§ **TASK ITEM**: Convert the material between the lines holding "Locate an element on the screen." and "at that location.", inclusive, into a Markdown table with a Row column for the row number and a Text column for the line. Skip blank lines, and leave the pictures out of the answer.

*** DATA PROVIDED ***

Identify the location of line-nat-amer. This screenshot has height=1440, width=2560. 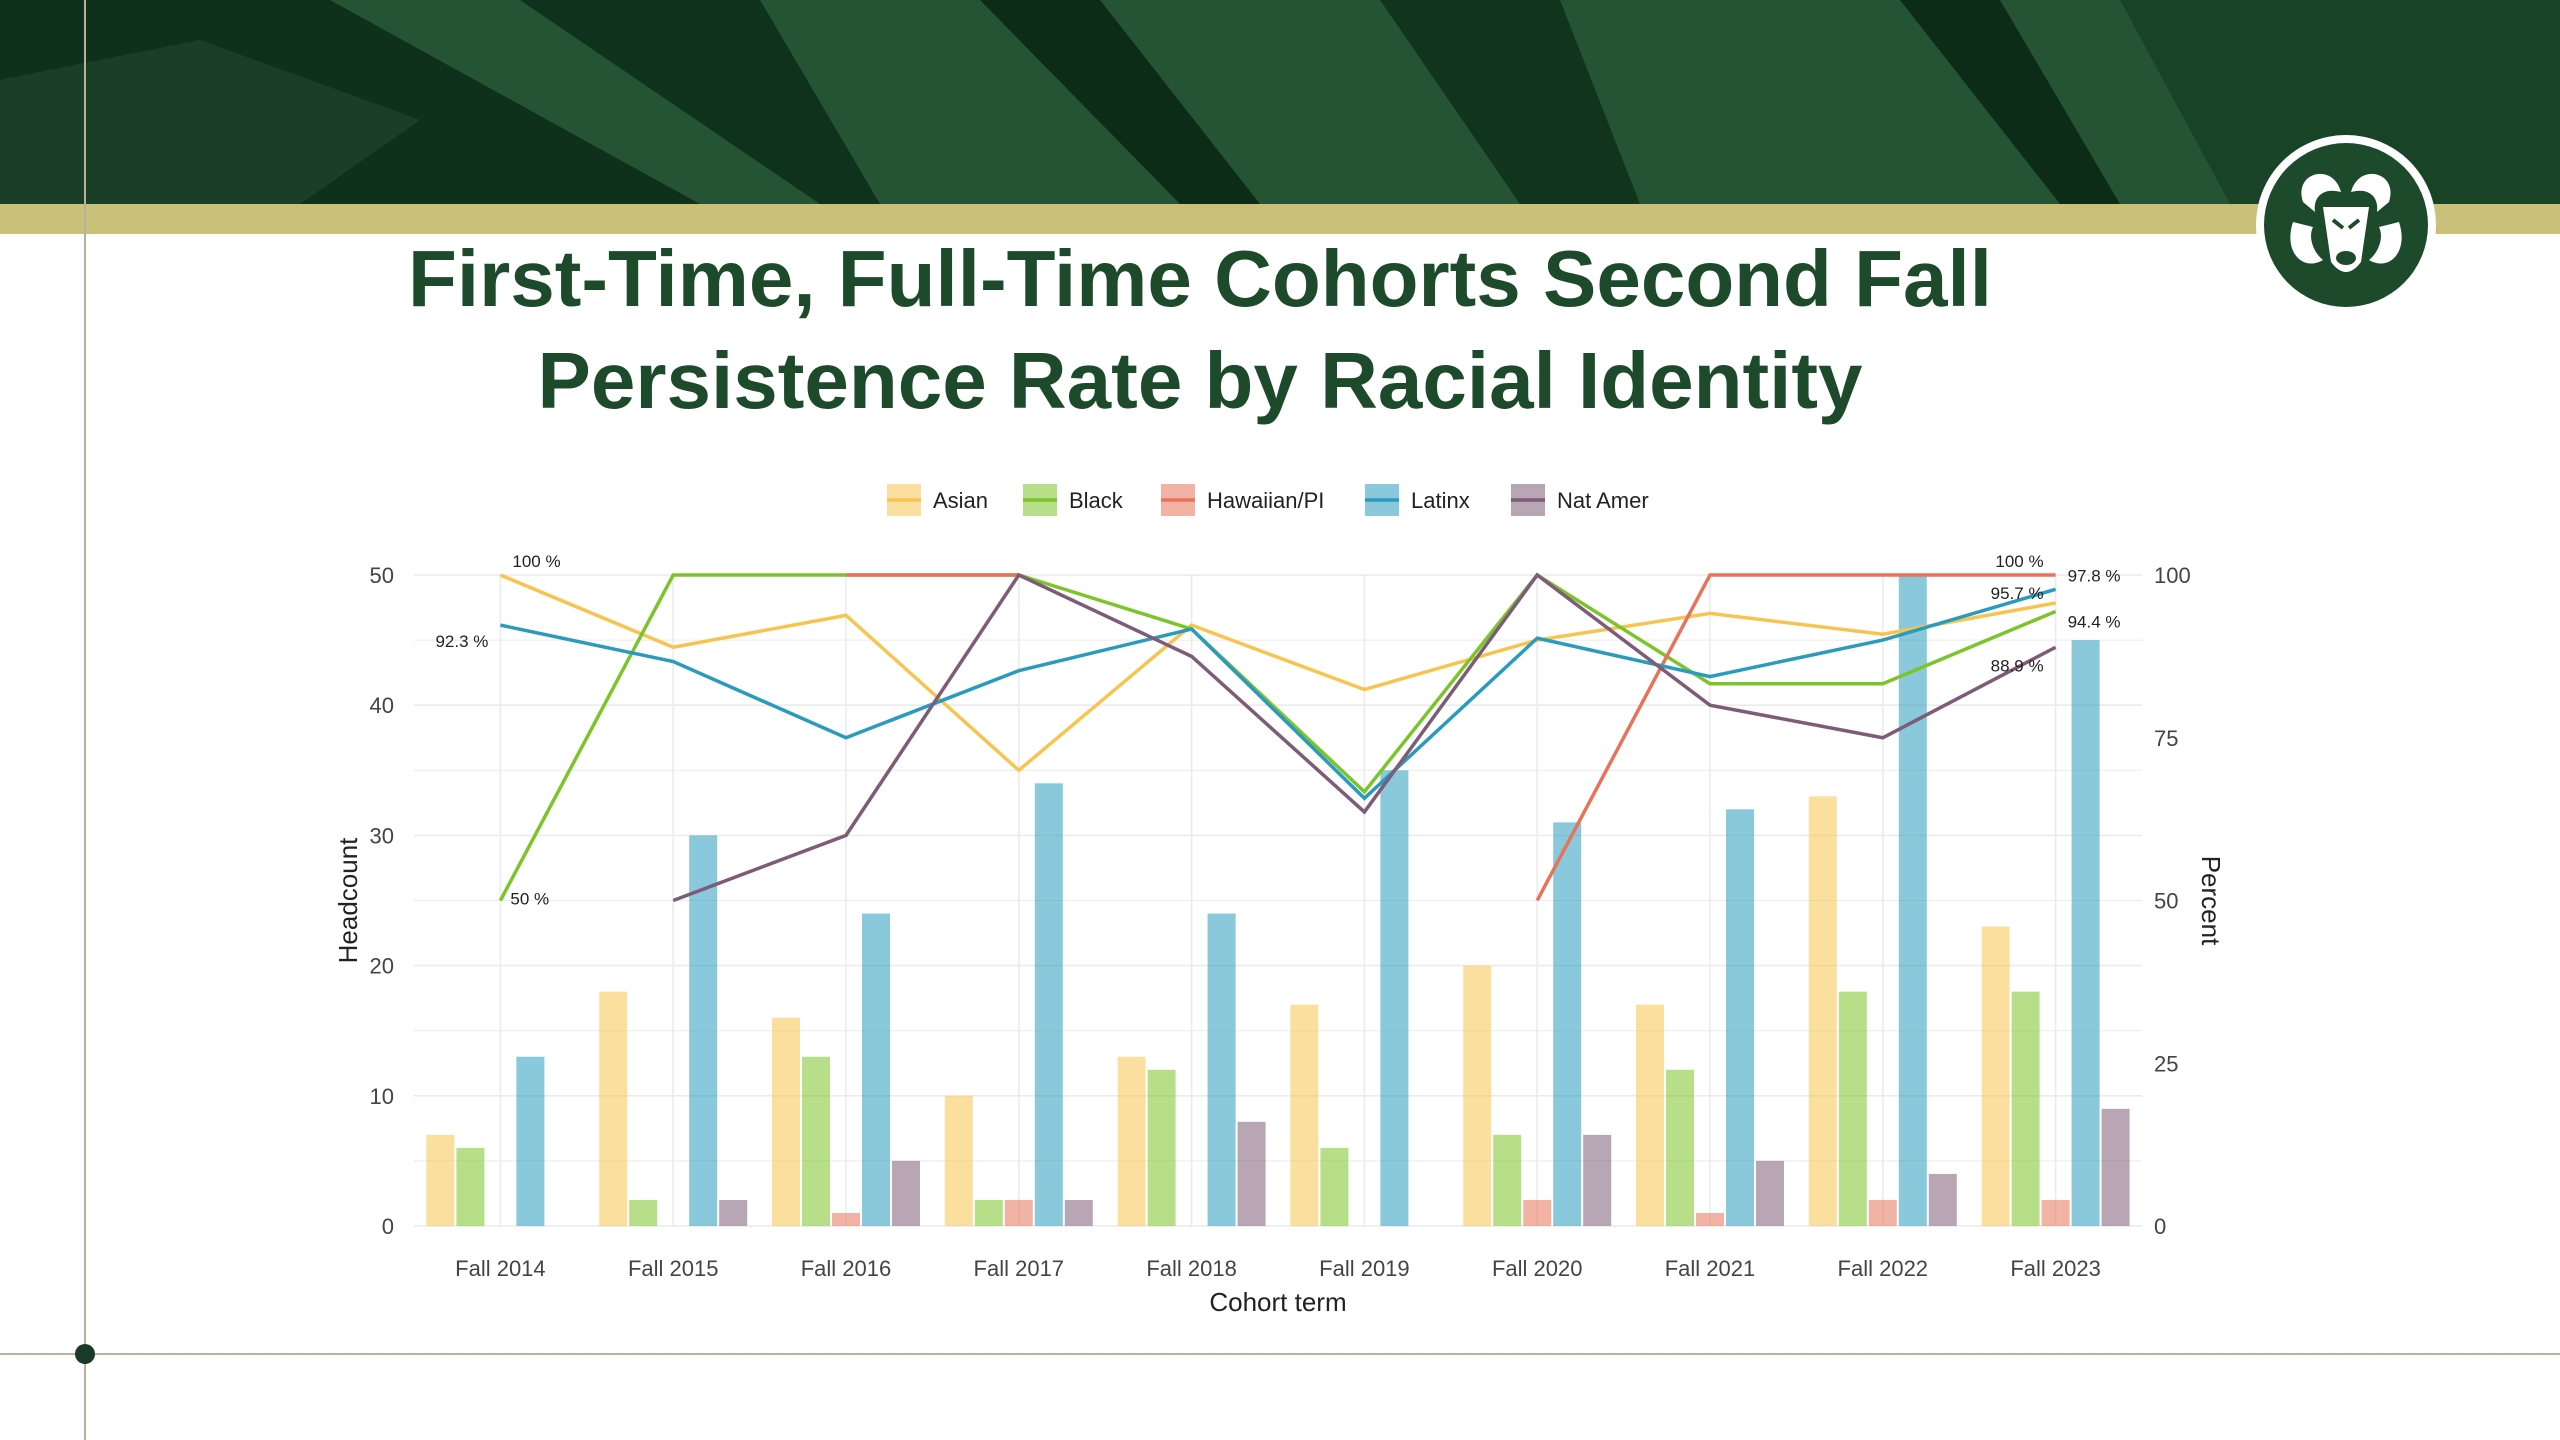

***
*** DATA PROVIDED ***

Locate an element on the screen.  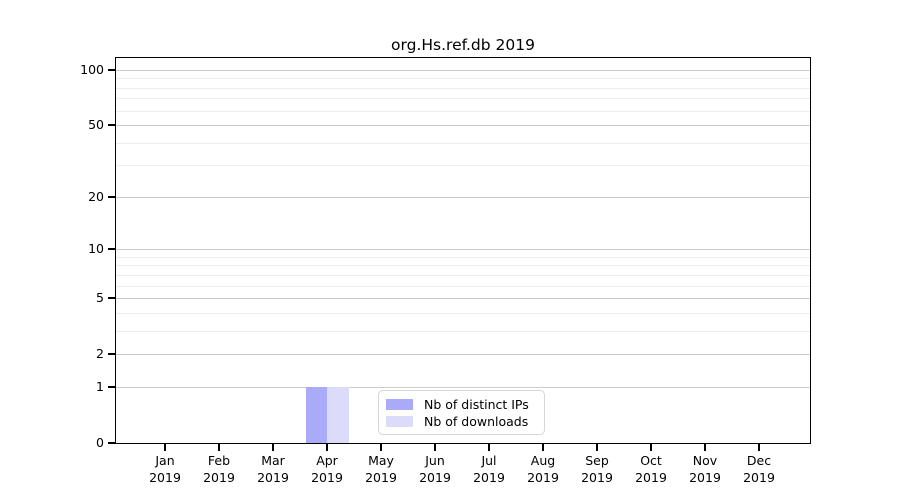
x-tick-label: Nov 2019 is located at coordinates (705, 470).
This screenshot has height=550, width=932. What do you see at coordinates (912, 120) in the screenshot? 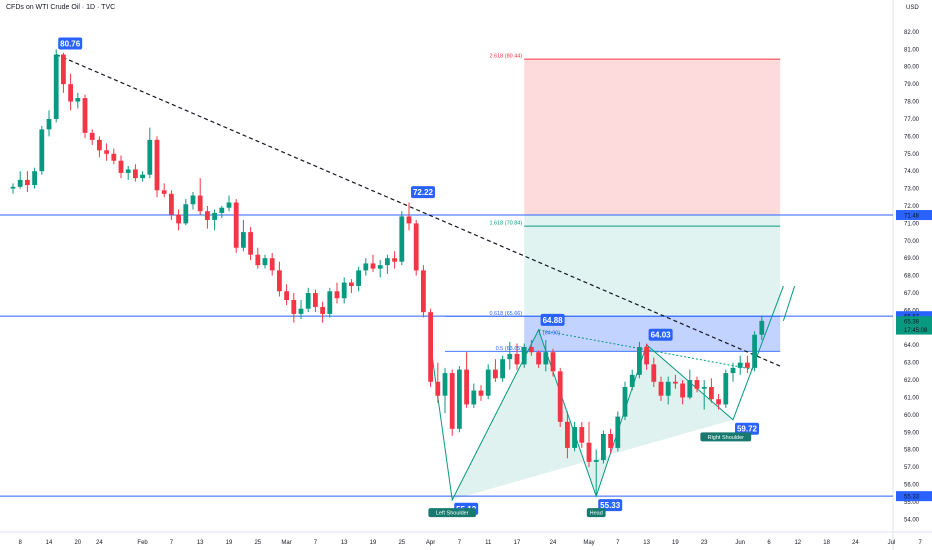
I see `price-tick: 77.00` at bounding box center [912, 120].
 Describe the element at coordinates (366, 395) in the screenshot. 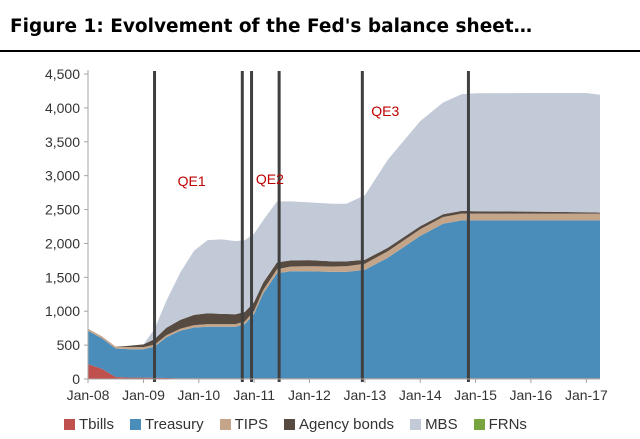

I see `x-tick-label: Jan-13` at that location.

***
*** DATA PROVIDED ***

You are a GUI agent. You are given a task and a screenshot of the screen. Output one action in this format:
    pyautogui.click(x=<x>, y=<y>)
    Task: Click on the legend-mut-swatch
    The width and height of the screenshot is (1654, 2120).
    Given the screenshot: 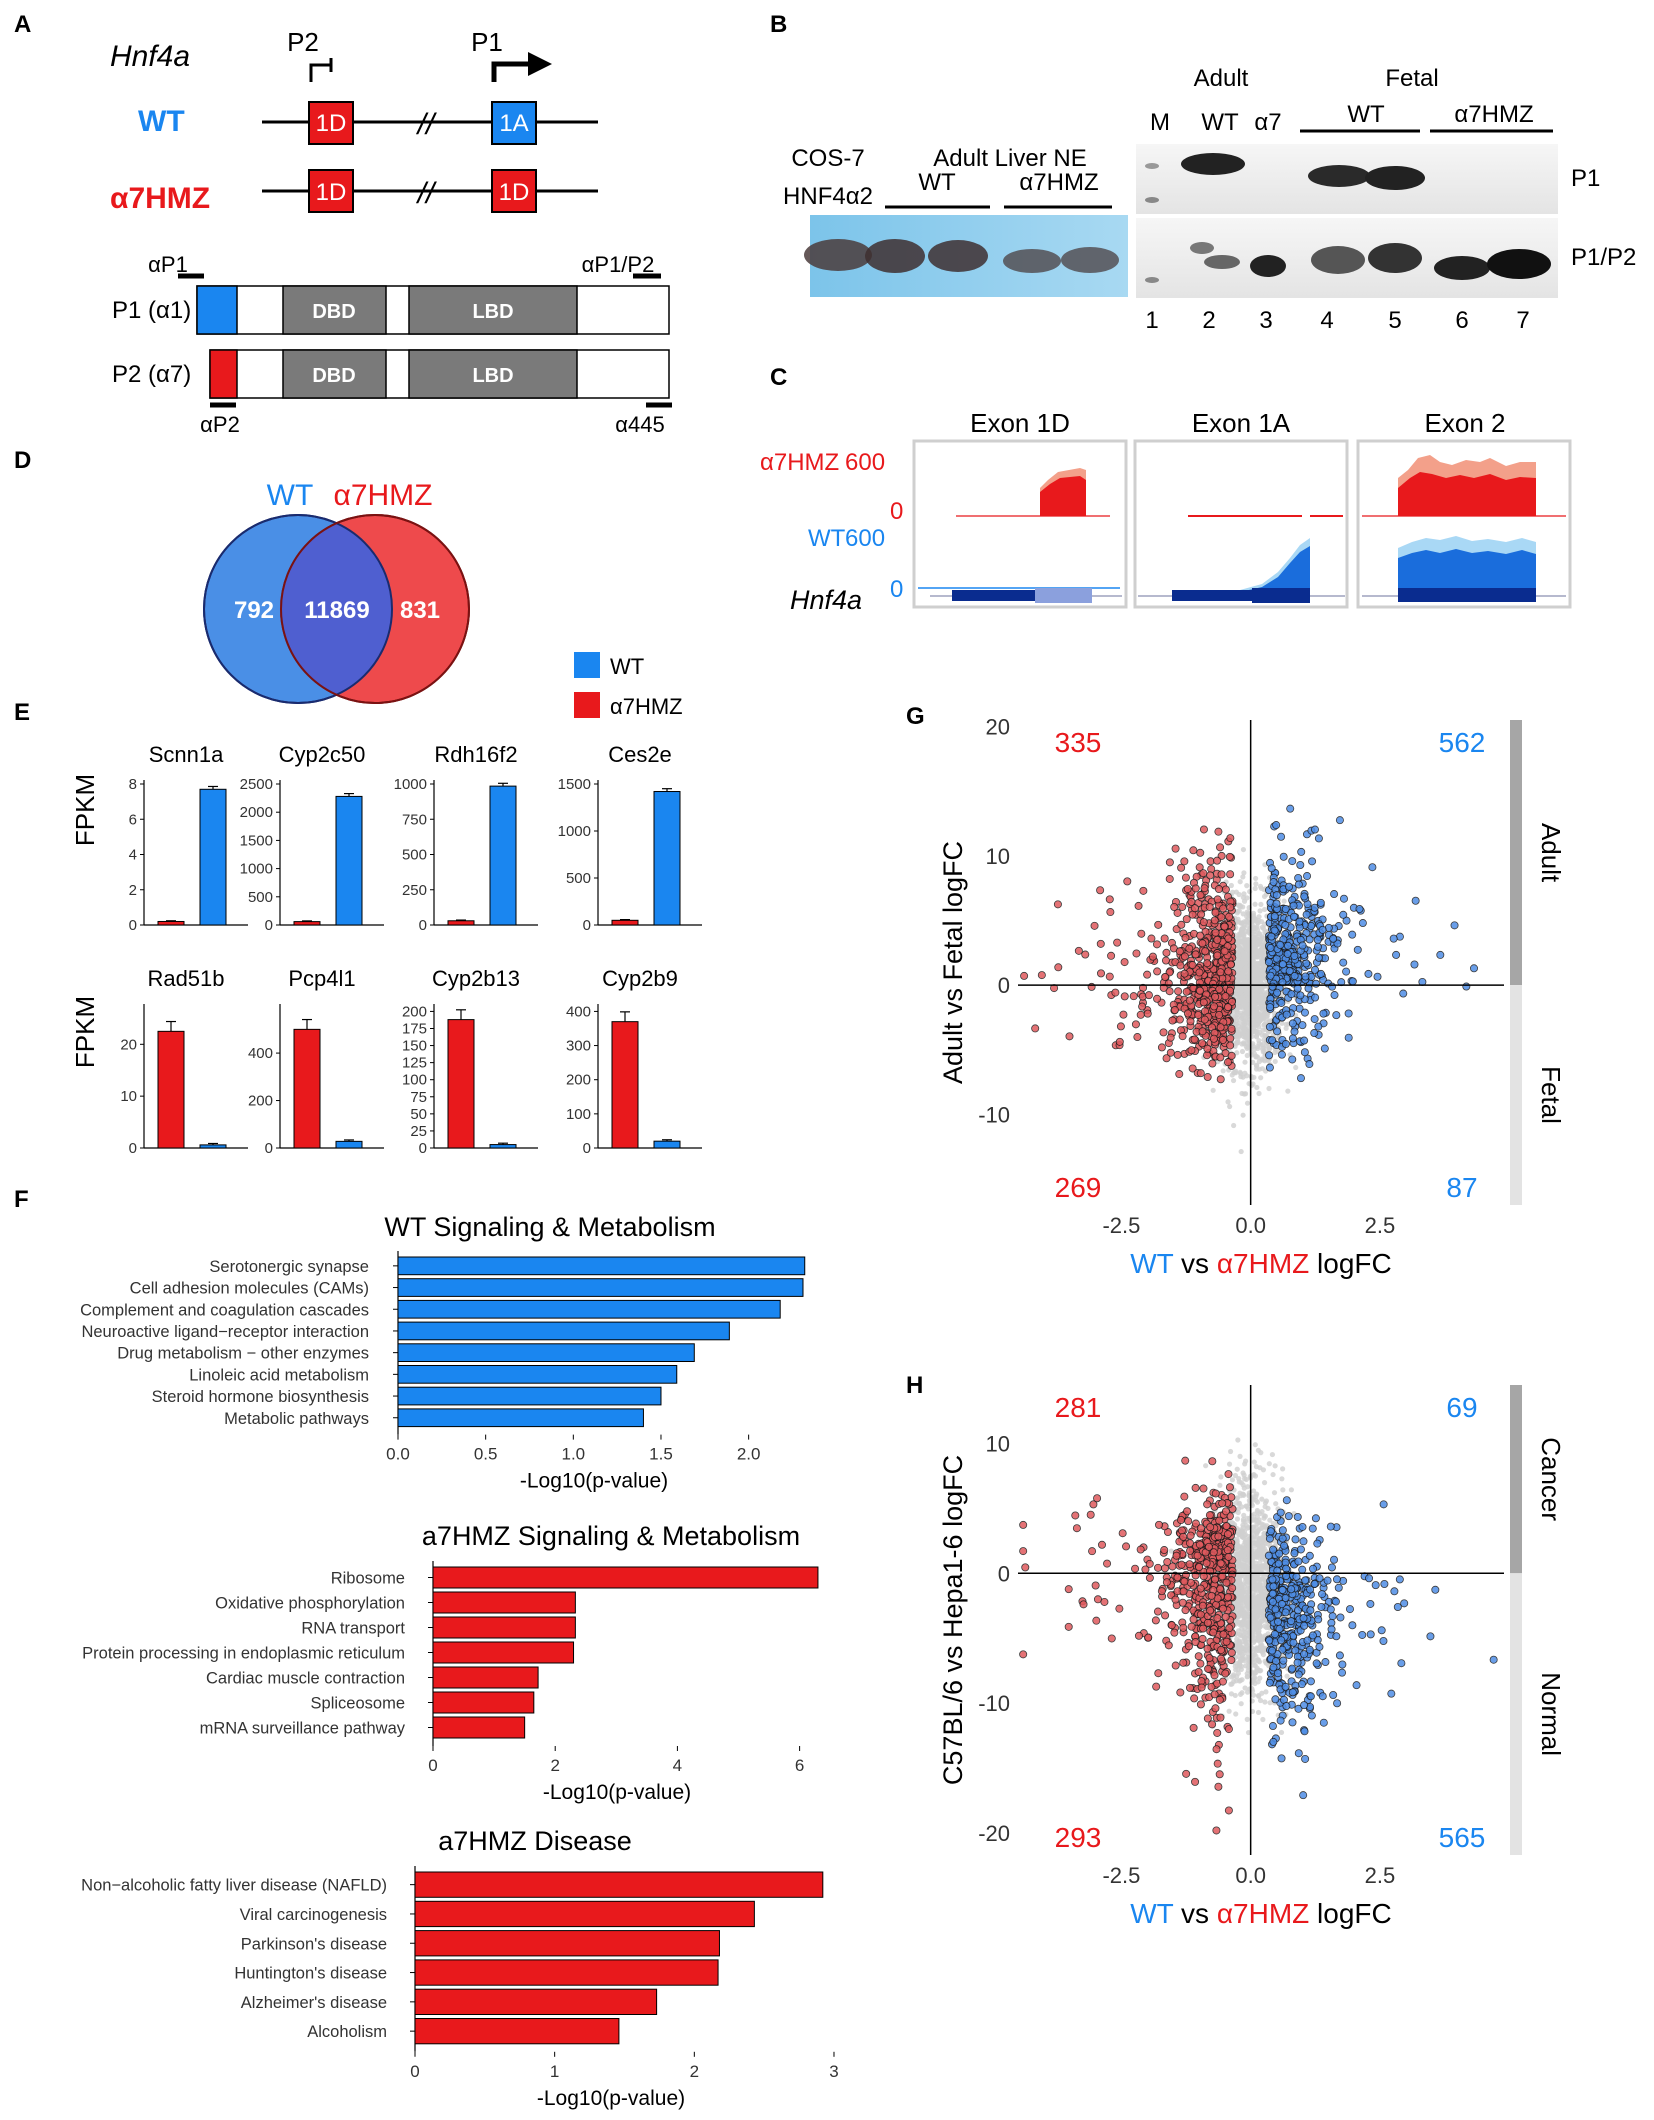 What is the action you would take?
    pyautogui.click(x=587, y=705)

***

§ **PROBLEM SOLUTION**:
| Row | Text |
|---|---|
| 1 | Locate an element on the screen.   |
| 2 | x-tick-label: Nov 2019 is located at coordinates (705, 470). |
| 3 | This screenshot has height=550, width=932. What do you see at coordinates (912, 120) in the screenshot?  |
| 4 | I see `price-tick: 77.00` at bounding box center [912, 120]. |
| 5 |  Describe the element at coordinates (366, 395) in the screenshot.  |
| 6 | I see `x-tick-label: Jan-13` at that location. |